An example of a straw-man fallacy is to refute the assertion, “Children must not run into busy streets” with, “It would be unreasonable to lock children up all day.”
Insinuating the argument is much more draconian than it really is, the refuter has side-stepped the issue, and any response sounds like an excuse.
For this reason, anybody who becomes entangled in this war of words has a difficult time escaping unscathed.
President George W. Bush is famous for setting up straw-man arguments.
As soon as the opposition suggested considering withdrawal from Iraq in 2005, President Bush immediately said, “There are some people who want our troops to leave immediately” and concluded that withdrawing troops “would be a big mistake.”

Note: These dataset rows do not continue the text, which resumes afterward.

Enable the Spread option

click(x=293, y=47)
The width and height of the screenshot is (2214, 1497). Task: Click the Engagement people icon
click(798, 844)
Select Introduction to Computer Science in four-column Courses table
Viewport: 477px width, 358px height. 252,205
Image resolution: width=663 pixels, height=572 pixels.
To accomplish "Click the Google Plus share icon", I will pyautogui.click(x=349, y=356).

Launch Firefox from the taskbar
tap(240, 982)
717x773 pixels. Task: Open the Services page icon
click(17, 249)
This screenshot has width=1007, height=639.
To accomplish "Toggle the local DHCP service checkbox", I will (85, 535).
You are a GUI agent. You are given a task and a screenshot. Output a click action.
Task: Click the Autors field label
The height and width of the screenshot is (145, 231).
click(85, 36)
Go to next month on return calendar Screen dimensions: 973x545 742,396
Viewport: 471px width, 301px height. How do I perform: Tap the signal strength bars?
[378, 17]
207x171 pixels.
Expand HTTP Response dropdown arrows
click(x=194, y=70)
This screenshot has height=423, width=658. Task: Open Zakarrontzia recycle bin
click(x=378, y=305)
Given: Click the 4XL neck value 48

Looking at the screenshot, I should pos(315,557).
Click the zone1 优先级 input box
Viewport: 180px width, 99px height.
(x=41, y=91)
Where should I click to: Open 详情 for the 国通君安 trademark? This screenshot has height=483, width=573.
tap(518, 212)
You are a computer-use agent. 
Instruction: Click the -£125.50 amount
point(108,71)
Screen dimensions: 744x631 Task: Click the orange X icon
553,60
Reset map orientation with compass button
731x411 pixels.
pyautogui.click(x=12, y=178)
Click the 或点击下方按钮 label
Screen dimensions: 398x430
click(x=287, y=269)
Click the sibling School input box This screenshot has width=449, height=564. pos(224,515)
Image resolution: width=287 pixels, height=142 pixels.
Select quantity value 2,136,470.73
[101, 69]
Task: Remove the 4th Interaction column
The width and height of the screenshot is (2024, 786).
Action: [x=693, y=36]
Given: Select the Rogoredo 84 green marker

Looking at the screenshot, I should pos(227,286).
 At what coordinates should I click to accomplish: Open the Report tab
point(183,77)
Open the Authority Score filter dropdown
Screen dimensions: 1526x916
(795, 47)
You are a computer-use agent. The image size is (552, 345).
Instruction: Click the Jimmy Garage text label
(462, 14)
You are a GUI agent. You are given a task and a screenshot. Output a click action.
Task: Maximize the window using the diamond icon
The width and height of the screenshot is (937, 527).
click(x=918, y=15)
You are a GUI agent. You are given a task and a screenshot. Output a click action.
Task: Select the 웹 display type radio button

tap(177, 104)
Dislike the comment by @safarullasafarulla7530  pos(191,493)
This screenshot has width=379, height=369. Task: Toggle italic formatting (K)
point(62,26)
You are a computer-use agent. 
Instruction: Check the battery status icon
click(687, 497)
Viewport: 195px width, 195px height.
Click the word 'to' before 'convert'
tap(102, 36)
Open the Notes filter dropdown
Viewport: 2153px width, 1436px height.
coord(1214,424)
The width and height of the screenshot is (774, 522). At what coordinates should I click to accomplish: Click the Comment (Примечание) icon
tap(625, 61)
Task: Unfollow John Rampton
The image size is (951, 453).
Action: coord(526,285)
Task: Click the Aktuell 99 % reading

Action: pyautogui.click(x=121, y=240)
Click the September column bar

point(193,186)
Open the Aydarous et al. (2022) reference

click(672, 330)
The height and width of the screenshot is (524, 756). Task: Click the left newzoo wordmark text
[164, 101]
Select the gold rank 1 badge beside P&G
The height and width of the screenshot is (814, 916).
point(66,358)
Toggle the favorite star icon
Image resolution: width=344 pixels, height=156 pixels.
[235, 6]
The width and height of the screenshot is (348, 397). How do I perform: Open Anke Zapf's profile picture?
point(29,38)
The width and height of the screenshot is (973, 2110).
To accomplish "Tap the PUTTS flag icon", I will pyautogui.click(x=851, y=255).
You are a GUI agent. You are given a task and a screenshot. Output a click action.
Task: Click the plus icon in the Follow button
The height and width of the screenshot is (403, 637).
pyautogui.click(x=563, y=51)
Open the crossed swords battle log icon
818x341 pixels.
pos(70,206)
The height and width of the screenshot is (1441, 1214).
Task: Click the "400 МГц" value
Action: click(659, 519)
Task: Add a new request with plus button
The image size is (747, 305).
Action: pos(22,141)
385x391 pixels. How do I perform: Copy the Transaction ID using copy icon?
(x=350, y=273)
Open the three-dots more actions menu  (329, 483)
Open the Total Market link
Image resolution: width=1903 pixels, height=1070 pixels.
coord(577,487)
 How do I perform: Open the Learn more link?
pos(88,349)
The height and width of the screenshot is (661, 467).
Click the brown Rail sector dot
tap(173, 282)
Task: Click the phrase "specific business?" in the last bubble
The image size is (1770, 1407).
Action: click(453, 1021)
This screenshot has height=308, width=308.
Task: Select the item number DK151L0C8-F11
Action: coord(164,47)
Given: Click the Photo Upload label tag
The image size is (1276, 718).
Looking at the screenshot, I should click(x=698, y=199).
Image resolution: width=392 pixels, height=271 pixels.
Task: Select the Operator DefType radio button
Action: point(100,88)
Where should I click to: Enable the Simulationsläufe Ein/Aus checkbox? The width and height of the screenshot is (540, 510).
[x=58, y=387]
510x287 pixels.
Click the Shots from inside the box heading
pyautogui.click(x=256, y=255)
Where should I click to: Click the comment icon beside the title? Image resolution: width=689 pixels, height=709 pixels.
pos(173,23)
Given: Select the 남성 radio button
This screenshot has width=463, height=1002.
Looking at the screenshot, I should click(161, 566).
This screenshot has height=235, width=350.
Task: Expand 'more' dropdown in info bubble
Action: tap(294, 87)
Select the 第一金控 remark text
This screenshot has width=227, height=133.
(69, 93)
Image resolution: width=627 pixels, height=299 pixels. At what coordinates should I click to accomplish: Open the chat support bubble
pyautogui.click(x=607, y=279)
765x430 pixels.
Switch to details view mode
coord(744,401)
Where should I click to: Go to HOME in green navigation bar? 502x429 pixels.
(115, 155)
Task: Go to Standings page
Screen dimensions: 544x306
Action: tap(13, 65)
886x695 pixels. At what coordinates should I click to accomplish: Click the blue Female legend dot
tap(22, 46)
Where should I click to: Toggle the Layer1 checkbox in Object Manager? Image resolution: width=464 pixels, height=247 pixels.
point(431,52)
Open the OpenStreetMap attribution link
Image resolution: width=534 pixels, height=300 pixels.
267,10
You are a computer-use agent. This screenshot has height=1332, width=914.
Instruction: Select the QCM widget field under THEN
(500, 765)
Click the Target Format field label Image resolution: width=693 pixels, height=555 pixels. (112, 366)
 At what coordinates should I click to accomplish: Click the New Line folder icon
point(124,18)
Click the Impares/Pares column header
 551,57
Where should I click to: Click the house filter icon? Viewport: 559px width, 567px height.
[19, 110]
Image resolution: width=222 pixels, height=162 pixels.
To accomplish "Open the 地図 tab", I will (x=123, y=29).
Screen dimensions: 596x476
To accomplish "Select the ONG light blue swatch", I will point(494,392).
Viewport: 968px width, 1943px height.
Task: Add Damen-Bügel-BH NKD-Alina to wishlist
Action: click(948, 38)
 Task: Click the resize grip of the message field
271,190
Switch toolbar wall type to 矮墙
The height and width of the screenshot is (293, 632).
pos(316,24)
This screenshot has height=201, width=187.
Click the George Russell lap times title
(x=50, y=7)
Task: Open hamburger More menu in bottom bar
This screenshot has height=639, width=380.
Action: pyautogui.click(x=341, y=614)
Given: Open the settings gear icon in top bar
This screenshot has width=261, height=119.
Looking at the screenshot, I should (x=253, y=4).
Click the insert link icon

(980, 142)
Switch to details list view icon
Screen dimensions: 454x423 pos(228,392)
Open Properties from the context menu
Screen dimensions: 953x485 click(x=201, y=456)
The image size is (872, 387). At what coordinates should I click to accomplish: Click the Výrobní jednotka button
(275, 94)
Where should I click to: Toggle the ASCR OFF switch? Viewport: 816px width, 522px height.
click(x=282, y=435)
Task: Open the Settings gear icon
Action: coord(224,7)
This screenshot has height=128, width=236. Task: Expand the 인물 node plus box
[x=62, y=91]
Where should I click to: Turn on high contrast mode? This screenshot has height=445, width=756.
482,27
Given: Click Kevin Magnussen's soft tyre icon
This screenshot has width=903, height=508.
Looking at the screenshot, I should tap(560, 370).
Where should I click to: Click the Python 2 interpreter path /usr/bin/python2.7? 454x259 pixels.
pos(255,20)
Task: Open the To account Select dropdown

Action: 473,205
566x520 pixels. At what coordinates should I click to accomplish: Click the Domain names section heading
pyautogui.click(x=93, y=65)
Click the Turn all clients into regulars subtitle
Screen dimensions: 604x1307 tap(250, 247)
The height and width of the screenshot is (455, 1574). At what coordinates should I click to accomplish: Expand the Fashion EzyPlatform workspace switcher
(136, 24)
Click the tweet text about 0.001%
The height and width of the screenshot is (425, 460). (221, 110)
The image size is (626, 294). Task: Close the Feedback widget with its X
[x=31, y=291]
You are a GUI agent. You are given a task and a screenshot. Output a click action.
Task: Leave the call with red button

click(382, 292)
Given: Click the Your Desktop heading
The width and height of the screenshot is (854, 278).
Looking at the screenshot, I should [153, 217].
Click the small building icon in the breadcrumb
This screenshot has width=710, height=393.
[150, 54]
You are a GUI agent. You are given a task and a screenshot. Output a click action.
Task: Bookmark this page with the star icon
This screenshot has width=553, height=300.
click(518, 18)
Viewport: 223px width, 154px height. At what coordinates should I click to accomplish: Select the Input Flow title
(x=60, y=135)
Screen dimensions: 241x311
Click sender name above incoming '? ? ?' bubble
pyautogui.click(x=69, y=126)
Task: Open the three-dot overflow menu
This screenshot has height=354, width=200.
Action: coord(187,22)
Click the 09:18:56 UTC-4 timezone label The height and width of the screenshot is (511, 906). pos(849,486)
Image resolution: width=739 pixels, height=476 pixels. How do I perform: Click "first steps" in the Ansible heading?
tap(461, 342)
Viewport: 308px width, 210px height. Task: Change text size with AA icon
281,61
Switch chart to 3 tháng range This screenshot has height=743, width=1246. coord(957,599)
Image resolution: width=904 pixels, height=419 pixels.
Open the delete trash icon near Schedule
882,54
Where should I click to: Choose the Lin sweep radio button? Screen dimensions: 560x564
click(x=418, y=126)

After misrepresenting a “consideration of troop withdrawal” with “immediate and absolute withdrawal,” he concluded that it would be “a grave mistake.”
Someone suggesting troop withdrawal is in danger of being labeled unpatriotic,against the war on terror and irresponsible enough to disregard the safety of American troops.
President Roh Moo-hyun’s language resembles Bush’s in this regard.
He responds to calls for a stoppage in aid after North Korea conducted missile and nuclear tests with “You want war with North Korea.” He denounces the idea completely after misrepresenting “halt in aid” with “war.”
Setting up a straw-man argument misrepresents the opposition’s position and prevents genuine dialogue; it misleads and manipulates people into believing its fabricated conclusions.
For this reason, the study of logic points to this technique as an unethical error in logic. Although the argument at hand may be won, everybody loses in the end.
The acting president of Korea University, Han Sung-joo, said last week, “The government’s refutation of admission by donations [one of the ‘three nos policy’] has straw man traits.”
The government misrepresents people who are opposed to the “three nos policy” as wanting to accept anybody who pays the right price.
Transcending mere policy failure, the error in logic must be amended first.

*The writer is an editorial writer of the JoongAng Ilbo.